- Problem statement: Find every line of the data below that has "Cotizar" in it. Reply with the number only.

(Data excerpts)
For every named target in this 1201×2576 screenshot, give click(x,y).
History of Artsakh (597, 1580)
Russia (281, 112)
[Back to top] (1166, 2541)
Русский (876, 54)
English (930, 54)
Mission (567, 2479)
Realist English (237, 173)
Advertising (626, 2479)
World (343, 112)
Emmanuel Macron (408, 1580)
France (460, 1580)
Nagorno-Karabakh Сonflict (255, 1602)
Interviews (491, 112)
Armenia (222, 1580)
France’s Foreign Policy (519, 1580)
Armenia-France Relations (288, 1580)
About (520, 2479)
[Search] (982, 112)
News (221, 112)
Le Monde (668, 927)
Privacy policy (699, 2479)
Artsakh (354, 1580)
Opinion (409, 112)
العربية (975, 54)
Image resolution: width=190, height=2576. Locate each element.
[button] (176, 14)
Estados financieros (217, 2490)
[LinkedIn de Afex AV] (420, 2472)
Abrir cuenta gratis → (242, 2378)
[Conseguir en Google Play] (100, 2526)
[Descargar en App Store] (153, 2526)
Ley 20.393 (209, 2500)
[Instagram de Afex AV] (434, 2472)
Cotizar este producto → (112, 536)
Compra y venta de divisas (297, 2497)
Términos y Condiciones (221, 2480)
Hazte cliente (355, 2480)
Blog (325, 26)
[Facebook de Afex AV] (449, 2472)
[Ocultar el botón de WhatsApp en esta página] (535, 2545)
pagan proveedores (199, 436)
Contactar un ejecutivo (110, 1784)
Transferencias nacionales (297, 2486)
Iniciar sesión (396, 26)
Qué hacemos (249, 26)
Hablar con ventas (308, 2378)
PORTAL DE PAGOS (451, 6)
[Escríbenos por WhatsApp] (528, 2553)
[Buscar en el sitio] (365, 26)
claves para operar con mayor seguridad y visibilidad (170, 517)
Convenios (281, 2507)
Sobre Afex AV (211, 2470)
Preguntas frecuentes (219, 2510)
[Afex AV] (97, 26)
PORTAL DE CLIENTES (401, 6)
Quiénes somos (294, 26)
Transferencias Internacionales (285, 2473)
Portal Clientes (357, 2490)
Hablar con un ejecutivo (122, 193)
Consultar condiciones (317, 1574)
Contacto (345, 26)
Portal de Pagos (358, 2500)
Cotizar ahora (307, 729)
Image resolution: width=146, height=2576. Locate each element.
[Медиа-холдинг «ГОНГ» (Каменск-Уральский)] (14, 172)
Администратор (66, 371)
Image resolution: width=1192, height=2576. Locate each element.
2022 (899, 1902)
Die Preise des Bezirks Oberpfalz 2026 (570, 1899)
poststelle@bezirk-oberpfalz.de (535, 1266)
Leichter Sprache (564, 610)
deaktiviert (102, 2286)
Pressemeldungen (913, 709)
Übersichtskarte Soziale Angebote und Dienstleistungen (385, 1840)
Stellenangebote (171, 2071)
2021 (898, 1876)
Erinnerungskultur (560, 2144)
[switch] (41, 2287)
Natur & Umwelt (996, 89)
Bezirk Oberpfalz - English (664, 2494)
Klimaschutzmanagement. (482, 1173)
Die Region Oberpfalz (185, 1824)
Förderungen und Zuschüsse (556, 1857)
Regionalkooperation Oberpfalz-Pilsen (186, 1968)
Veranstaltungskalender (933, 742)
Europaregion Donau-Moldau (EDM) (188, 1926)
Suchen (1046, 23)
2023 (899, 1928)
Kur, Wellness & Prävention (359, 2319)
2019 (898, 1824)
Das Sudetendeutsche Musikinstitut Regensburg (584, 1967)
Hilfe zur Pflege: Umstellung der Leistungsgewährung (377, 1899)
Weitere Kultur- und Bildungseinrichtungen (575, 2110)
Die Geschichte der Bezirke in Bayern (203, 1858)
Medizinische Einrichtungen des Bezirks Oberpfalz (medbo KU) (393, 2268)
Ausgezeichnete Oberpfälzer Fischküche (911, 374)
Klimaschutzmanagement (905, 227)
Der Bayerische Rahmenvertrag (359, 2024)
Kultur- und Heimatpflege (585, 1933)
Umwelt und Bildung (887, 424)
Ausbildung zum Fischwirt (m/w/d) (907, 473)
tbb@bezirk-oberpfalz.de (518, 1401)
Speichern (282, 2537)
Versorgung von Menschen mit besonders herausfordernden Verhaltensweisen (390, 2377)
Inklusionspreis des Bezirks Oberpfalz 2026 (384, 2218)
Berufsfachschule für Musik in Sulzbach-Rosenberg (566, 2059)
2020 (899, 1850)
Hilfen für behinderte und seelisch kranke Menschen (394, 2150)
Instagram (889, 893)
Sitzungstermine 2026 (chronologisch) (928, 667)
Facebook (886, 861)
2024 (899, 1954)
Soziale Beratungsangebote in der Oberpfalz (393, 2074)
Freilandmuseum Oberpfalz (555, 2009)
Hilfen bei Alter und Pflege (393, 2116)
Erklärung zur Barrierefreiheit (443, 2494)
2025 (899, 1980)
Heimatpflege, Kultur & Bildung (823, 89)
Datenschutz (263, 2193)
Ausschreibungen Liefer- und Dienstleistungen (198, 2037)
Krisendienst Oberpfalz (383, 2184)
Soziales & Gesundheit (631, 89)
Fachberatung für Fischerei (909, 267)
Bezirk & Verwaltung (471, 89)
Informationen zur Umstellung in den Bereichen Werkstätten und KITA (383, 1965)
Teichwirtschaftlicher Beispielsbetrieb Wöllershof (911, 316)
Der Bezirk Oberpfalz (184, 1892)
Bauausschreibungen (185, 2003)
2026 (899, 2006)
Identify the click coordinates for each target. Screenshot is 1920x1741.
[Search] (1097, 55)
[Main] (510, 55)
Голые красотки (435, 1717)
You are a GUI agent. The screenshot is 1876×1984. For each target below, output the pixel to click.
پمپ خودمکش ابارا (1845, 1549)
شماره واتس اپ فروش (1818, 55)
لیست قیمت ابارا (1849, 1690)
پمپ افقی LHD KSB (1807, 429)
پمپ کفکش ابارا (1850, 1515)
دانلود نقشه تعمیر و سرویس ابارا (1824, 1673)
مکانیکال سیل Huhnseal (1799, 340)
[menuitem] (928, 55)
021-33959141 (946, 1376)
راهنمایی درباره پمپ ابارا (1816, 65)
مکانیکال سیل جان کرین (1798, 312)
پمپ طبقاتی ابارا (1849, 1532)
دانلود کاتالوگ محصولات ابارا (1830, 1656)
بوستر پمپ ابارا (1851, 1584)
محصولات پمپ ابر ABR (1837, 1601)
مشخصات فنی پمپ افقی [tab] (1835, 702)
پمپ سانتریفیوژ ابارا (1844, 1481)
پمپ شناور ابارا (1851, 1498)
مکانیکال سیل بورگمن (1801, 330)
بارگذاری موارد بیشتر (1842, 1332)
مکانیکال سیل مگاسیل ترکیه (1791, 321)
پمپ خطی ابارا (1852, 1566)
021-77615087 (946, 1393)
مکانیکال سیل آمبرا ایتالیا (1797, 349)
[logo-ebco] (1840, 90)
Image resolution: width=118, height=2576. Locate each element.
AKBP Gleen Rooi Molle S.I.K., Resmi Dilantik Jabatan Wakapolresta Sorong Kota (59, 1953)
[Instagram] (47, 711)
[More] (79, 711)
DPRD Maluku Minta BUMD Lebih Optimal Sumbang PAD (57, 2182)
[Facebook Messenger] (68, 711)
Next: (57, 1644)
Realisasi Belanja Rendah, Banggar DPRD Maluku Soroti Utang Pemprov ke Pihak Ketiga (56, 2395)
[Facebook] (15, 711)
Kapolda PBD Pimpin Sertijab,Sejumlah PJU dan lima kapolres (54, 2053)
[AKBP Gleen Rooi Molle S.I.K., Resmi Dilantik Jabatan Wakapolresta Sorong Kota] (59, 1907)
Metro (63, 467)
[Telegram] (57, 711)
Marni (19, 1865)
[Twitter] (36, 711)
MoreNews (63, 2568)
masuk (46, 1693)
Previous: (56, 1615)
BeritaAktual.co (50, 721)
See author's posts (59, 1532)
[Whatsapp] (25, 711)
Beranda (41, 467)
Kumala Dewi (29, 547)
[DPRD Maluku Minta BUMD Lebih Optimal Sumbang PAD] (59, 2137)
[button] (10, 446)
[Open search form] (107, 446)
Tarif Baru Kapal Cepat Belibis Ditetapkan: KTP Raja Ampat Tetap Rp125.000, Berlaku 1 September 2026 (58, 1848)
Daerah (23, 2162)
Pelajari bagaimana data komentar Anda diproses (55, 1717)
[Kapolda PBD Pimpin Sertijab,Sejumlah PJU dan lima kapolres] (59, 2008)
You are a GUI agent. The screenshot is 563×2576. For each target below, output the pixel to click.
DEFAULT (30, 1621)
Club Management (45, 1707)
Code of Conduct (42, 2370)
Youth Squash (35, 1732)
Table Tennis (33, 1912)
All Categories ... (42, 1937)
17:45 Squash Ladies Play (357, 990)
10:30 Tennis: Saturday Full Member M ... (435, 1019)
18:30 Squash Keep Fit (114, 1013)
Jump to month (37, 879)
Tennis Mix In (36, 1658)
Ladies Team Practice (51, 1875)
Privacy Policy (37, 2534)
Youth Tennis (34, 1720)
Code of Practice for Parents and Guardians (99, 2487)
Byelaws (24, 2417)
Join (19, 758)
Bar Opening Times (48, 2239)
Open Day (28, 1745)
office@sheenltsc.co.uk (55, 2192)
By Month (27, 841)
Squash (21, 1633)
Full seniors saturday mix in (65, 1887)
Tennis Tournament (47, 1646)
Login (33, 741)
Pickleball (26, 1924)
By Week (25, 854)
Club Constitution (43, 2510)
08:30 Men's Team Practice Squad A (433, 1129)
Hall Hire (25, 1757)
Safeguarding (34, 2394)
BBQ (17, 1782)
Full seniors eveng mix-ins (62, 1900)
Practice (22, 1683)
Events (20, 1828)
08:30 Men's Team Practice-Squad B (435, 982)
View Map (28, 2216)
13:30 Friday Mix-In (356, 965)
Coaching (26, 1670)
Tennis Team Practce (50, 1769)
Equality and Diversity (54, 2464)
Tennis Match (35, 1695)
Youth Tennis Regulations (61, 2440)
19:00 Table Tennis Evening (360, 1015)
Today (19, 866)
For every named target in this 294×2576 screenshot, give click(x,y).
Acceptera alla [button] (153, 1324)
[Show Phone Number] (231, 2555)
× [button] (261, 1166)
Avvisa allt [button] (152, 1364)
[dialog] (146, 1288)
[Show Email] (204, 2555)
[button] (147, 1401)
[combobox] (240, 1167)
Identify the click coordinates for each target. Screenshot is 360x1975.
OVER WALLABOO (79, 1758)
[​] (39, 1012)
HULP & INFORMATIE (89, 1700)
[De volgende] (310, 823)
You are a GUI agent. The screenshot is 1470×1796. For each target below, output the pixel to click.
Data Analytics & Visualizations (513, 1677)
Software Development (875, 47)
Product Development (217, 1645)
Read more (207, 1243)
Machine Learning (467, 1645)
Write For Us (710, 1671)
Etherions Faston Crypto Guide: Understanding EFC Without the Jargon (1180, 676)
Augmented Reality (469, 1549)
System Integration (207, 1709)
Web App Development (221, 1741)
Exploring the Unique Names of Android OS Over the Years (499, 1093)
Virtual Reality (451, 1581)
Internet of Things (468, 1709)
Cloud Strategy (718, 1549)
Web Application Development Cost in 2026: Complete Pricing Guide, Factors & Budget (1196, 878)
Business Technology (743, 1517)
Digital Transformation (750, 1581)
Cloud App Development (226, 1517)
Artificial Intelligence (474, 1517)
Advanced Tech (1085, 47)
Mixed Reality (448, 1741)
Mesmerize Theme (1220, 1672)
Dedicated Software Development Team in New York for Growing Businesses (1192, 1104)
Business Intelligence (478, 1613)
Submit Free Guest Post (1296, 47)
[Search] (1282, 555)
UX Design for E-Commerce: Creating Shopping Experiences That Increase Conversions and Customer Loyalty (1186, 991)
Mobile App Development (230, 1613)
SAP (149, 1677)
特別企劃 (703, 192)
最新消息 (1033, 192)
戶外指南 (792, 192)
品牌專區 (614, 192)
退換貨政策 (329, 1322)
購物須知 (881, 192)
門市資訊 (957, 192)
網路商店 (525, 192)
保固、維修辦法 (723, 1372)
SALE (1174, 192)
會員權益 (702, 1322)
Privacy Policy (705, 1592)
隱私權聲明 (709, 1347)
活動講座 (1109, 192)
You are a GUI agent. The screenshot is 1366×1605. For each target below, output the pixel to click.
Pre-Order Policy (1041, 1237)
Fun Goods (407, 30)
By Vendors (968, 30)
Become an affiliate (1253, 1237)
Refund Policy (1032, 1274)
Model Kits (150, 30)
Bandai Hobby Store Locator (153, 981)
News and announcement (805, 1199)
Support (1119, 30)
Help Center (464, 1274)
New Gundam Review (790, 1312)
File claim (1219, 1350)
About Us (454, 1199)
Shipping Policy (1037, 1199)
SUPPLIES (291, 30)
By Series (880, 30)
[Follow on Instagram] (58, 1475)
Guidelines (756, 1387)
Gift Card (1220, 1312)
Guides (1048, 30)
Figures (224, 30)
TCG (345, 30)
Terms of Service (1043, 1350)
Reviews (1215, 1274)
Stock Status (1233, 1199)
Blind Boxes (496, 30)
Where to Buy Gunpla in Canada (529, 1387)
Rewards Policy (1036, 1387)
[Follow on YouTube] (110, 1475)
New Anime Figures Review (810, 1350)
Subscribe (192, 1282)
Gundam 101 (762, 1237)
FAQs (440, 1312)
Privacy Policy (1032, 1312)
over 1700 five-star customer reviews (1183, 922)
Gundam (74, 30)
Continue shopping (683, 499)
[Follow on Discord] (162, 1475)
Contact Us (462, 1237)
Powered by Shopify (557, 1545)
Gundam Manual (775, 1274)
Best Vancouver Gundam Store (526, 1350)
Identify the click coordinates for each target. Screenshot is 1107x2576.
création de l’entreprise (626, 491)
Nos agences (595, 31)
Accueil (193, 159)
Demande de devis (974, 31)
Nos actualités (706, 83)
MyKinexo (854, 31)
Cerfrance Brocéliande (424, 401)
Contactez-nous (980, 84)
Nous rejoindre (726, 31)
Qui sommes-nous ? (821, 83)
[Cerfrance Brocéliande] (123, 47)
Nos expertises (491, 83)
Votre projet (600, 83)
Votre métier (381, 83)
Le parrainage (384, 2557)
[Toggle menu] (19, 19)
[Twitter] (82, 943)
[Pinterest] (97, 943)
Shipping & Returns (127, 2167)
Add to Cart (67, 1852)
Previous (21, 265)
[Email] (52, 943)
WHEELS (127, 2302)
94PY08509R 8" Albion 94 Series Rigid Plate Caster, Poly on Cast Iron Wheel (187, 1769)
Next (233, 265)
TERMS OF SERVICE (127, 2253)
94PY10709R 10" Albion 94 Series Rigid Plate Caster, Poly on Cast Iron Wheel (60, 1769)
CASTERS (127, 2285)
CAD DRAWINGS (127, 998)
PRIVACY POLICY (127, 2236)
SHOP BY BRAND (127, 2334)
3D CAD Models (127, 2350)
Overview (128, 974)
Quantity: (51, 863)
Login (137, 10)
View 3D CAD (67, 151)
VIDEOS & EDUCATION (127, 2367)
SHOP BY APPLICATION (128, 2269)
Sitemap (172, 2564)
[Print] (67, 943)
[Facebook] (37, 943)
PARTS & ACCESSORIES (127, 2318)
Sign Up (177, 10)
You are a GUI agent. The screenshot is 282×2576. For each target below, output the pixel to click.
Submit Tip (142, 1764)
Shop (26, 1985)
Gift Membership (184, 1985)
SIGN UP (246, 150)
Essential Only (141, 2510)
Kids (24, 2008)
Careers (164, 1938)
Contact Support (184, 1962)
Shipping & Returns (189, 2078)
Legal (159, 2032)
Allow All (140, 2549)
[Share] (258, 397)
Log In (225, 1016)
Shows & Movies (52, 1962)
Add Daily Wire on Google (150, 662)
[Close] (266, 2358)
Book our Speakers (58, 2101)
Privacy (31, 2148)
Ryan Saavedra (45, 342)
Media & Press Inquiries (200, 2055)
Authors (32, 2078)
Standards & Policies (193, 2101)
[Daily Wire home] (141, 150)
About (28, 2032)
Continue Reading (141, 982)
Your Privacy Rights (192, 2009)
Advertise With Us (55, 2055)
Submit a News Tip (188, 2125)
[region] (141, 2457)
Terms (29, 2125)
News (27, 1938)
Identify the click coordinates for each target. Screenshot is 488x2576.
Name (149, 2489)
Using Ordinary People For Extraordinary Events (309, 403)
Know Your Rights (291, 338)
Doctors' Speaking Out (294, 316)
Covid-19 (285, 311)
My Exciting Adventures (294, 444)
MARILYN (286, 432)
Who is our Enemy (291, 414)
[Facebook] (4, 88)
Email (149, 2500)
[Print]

- Exercise result: 2